帰還キャパシタ8への電荷の充電が積分動作区間内に十分に行われないと、出力信号Voutに誤差成分が生まれる。誤差は、スイッチドキャパシタ積分器の精度を低下させる。精度と演算増幅器の低消費電流化とはトレードオフの関係になるため、従来のスイッチドキャパシタ積分器には、演算増幅器9における消費電流が多いという課題が生じる。
【0013】
本発明は、上記した点に鑑みてなされたものであり、帰還キャパシタの充電を補助することによって演算増幅器の充電にかかる負荷を抑え、低消費電力化を実現できるスイッチドキャパシタ積分器を提供することを目的とする。
【課題を解決するための手段】
【0014】
上記した課題を解決するため、本発明の一態様のスイッチドキャパシタ積分器は、演算増幅器(例えば図2、4に示した演算増幅器122)を含む積分回路(例えば図2、4に示した積分器102)と、前記演算増幅器の入力端子に信号を入力する第1スイッチドキャパシタ回路(例えば図2、4に示したスイッチドキャパシタ回路101)と、前記演算増幅器の出力端子と接続する出力端子を有する第2スイッチドキャパシタ回路(例えば図2に示したスイッチドキャパシタ回路103、図4に示したスイッチドキャパシタ回路403)と、を含み、前記積分回路及び前記第1スイッチドキャパシタ回路は、入力信号(例えば図2、4に示した入力信号Vin1)をサンプリングするサンプリング動作と、サンプリングされた電荷を積分する積分動作とを繰返し、前記第2スイッチドキャパシタ回路は、前記積分回路の積分動作中に出力信号を出力し、該出力信号が、前記積分回路から積分動作中に出力される信号に加算されることを特徴とする。

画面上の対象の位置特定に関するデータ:
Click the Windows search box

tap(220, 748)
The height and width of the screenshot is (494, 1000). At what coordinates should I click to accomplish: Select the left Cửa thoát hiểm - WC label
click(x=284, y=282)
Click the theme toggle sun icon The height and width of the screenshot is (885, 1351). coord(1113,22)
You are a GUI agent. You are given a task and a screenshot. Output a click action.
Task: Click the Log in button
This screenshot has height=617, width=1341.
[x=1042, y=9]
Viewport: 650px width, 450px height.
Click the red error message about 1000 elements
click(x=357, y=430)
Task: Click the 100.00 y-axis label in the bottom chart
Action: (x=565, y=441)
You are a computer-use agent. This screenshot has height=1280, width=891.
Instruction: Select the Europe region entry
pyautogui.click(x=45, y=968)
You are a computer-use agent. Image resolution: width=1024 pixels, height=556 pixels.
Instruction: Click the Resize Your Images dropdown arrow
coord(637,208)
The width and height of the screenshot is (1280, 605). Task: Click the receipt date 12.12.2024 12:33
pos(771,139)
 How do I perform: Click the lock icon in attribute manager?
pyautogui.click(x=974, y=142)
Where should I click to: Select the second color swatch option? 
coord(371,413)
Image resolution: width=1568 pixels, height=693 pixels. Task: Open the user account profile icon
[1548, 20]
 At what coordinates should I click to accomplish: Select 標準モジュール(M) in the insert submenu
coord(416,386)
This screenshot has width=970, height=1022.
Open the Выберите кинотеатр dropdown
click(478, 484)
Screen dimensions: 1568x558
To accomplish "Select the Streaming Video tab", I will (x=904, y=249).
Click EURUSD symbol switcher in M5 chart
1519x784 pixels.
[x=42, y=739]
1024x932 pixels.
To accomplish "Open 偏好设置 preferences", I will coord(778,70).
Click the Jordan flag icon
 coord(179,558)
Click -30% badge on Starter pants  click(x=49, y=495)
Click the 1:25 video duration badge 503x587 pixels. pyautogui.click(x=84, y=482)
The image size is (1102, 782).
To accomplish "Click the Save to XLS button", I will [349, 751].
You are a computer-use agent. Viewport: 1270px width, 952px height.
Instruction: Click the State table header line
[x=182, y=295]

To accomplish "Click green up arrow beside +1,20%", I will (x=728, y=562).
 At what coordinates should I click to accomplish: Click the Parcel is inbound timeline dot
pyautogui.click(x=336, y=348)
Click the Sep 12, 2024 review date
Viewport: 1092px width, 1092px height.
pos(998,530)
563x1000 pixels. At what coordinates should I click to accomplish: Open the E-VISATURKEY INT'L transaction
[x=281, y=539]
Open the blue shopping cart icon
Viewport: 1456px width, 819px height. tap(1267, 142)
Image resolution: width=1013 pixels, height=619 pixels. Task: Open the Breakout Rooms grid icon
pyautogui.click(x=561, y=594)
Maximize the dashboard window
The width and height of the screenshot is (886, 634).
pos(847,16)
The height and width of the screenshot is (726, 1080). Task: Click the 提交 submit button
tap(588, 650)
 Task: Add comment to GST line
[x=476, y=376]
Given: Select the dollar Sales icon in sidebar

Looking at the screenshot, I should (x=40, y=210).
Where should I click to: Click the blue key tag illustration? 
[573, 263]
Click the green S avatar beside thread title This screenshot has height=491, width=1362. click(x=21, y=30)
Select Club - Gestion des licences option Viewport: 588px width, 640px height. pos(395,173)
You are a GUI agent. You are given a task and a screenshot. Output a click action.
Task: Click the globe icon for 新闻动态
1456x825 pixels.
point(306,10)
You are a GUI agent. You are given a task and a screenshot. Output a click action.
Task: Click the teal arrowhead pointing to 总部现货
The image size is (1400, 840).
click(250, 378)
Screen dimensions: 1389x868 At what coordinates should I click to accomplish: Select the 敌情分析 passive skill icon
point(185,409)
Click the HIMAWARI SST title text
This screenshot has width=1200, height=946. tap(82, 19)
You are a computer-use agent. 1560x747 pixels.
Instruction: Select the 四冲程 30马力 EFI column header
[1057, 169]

# [問題]
[1] スイッチドキャパシタ積分器に関する文書について、次の問いに答えてください。
(a) 出力信号Voutに生じる誤差は、何の精度を低下させるとされていますか。
(b) 本発明は、何の充電を補助することで演算増幅器の負荷を抑えるとしていますか。
(c) 積分回路と第1スイッチドキャパシタ回路が繰り返す二つの動作は何ですか。
[2] 行の中から「badge」という語を含むものをすべて見つけ、その行をそのまま書き写してください。
上の文書と行は互いに関係がありません。

# [各問の解答]
[1]
(a) スイッチドキャパシタ積分器の精度です。
(b) 帰還キャパシタの充電です。
(c) 入力信号をサンプリングするサンプリング動作と、サンプリングされた電荷を積分する積分動作です。

[2]
Click -30% badge on Starter pants  click(x=49, y=495)
Click the 1:25 video duration badge 503x587 pixels. pyautogui.click(x=84, y=482)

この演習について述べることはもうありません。